A PhD thesis on reciprocal technologies by Eugenio Tisselli. Plymouth University, 2016.

Full title: “Reciprocal Technologies: Enabling the Reciprocal Exchange of Voice in Small-Scale Farming Communities through the Transformation of Information and Communications Technologies”.

Summary

Industrial agricultural systems have compromised local, regional, and even planetary ecosystems, and have largely denied the voices and collaborative practices of small-scale farmers by increasingly pushing them towards different forms of marginalization. This book seeks to explore this critical issue, and its main premise is that reinforcing the reciprocal exchange of voice in small-scale farming communities can become a strategy to increase their recognition and resilience in face of these challenges. By merging grounded research in rural communities in Tanzania and Mexico with a unique transdisciplinary approach that combines technology studies, critical theory, agroecology, and socially engaged art, the author explores how the critical transformation of technologies for voicing out may contribute to the activation of such a strategy. offers practical as well as theoretical insights on how information and communications technologies affect rural farmers and their communities, and argues that these technologies need to be ethically transformed in order to resist the hegemony of self-interested competition, commodification and social exclusion.

Excerpt

What is at stake in small-scale agriculture is not only the capacity to acquire new knowledge, but also the very nature of that knowledge. This has to do with the question of what purposes may learning serve. Can learning reinforce reciprocal practices that can support the production of a commons or, on the other hand, contribute to the establishment and dissemination of a merely utilitarian and competitive view of agriculture?

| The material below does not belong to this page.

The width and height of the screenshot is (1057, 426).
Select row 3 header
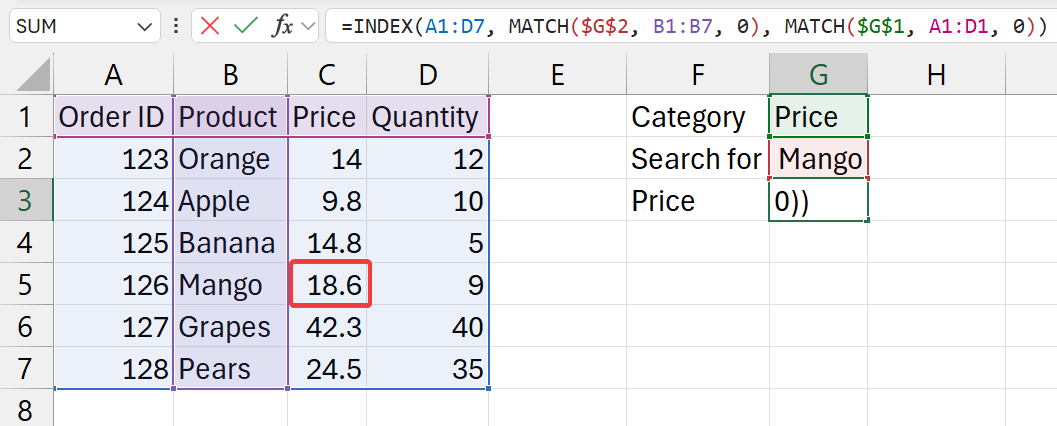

A significant number of e-agriculture initiatives favor the delivery of market-ready, productivity-oriented information to individual farmers. Thus, willingly or unwillingly, the model of information and knowledge transfer of such initiatives can contribute to the disintegration of reciprocal values, in which agricultural production tends to address mutual benefits, rather than individual profits. A consequence of such disintegration is the potential risk of intensifying the process by which small-scale farmers are pulled towards monetized models of labor and production that are beyond their control, and which can compromise their local forms of social and economic organization in ways that may be unwanted.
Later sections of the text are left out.